What the task requires. Within the records below, find the line containing "Gula Melaka (1358, 1251)". Reproduce it and each line after it exactly, and nothing else.
• • • • • • •
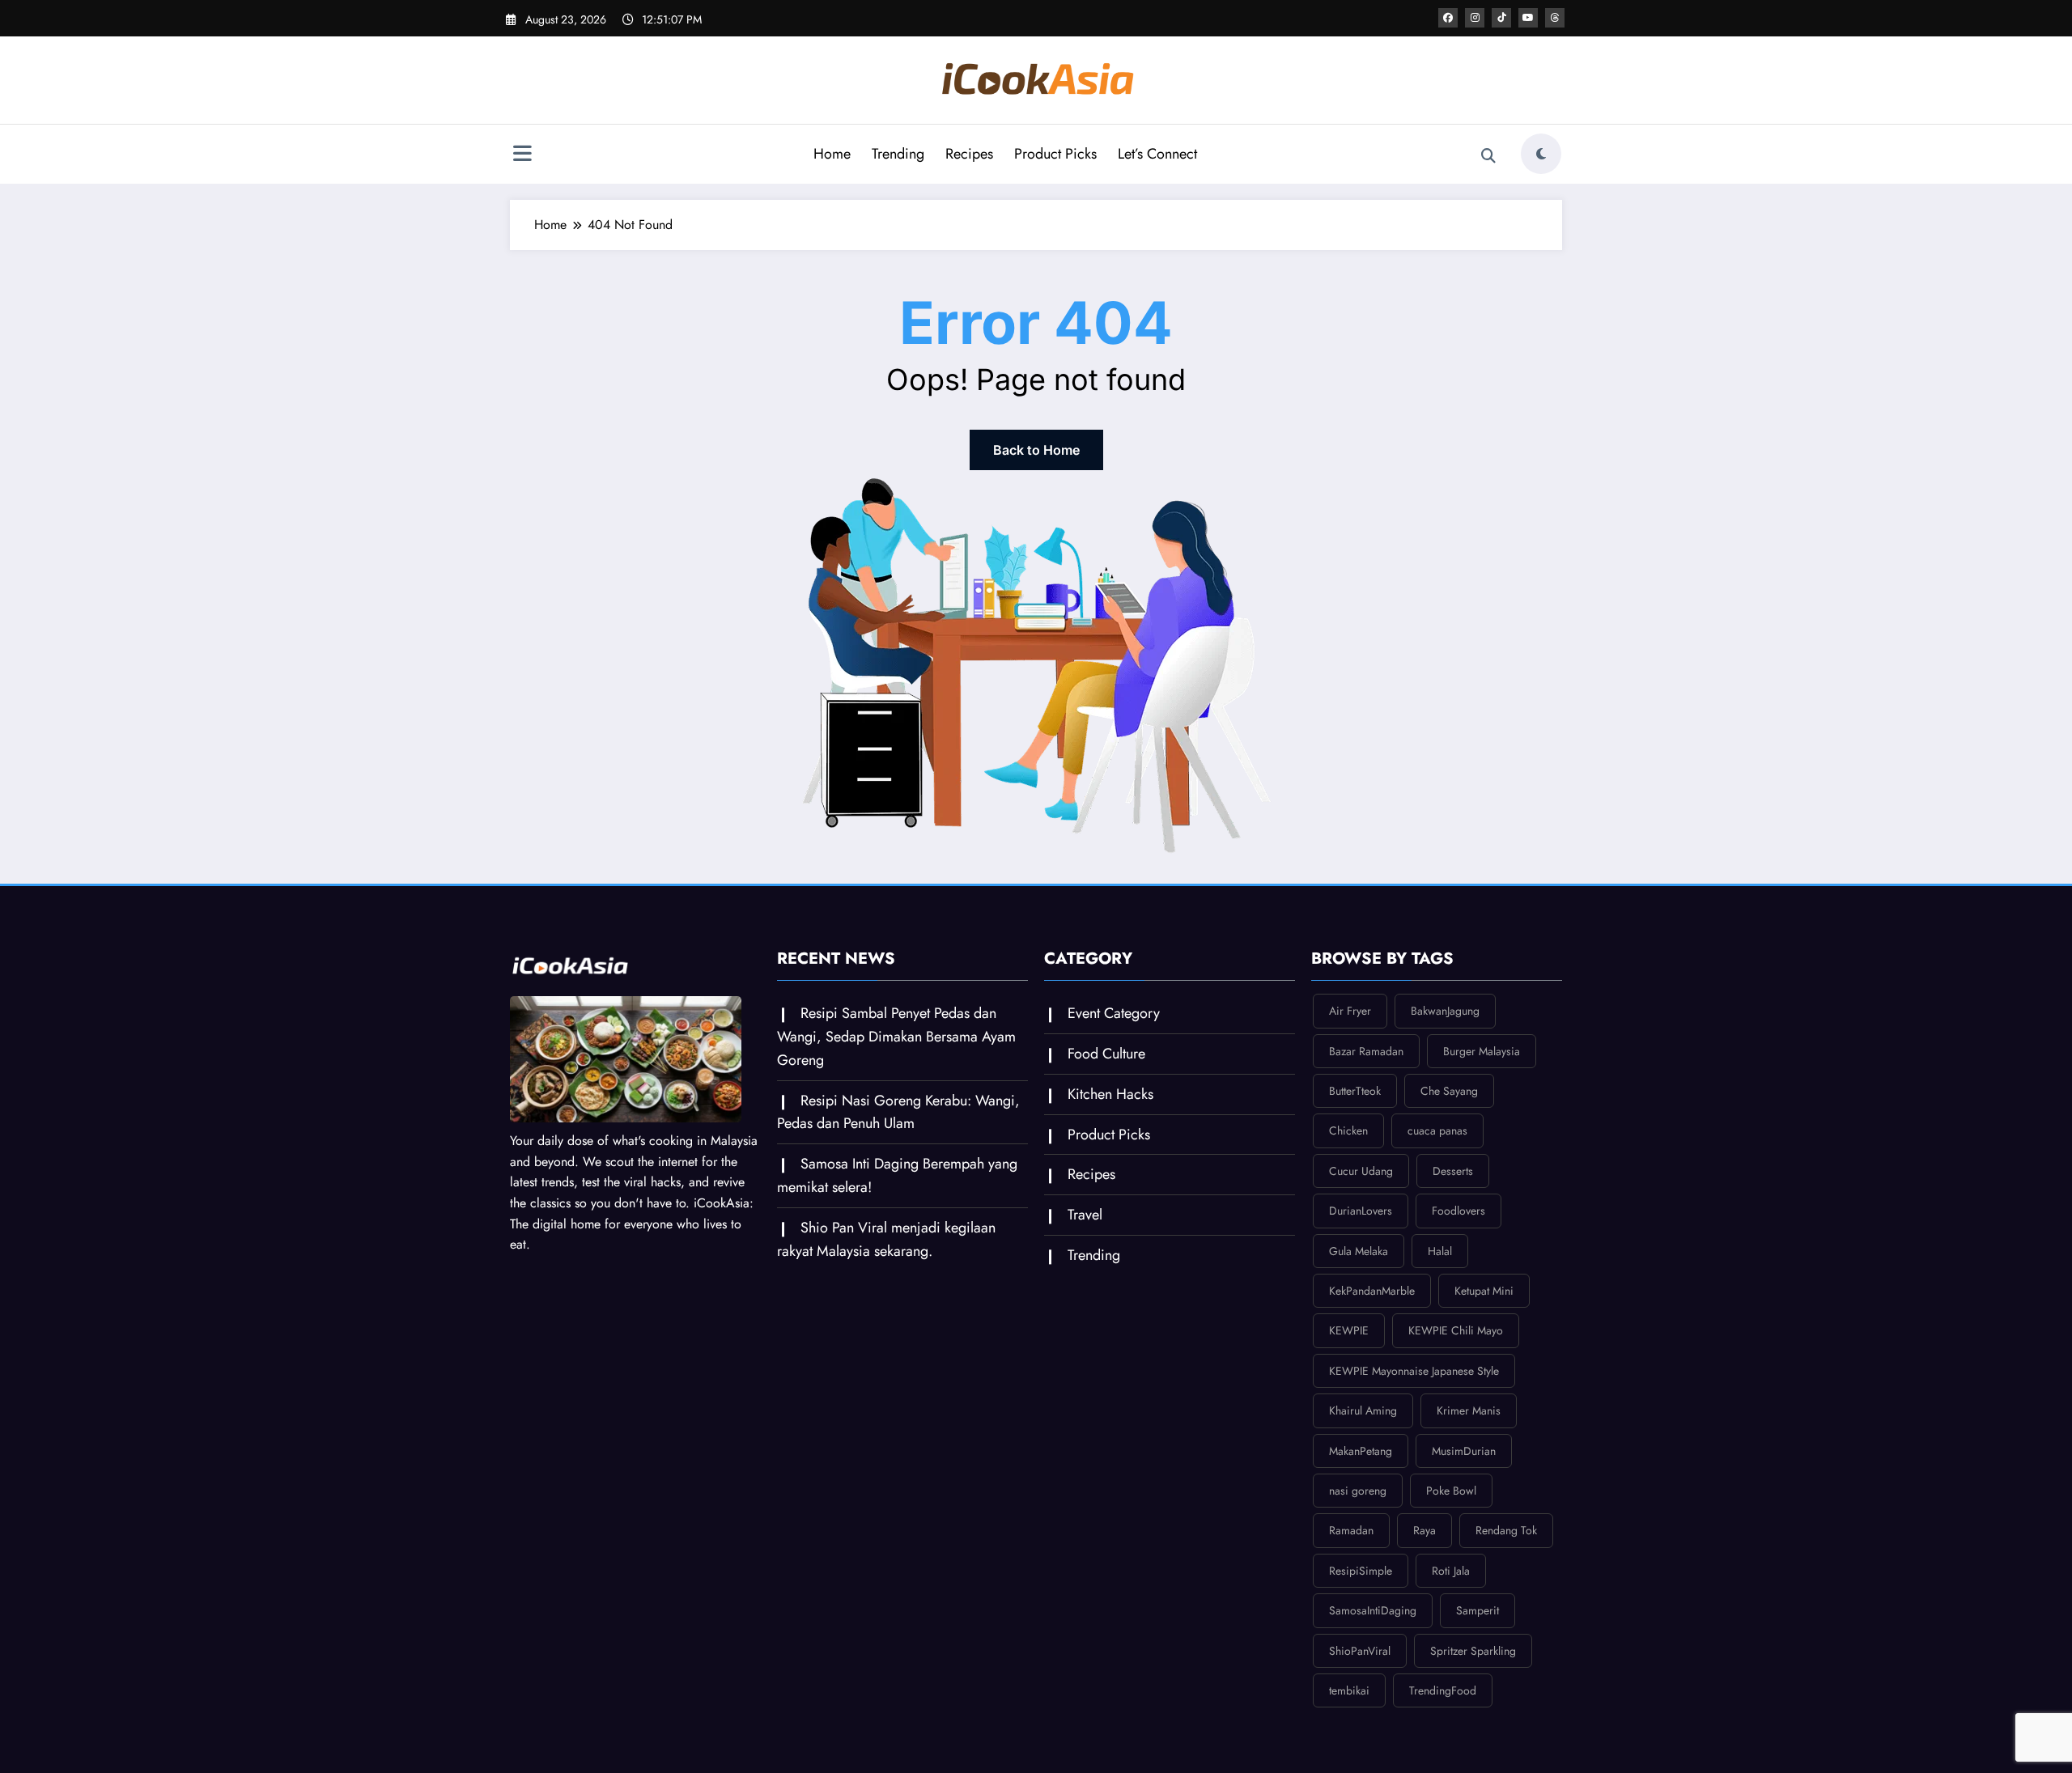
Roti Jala (1451, 1571)
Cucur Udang (1361, 1171)
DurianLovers (1360, 1211)
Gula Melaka (1358, 1251)
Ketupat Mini (1484, 1291)
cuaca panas (1437, 1130)
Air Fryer (1350, 1011)
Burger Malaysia (1481, 1051)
• • • • • • •
Answer to this exercise.
Gula Melaka (1358, 1251)
Ketupat Mini (1484, 1291)
cuaca panas (1437, 1130)
Air Fryer (1350, 1011)
Burger Malaysia (1481, 1051)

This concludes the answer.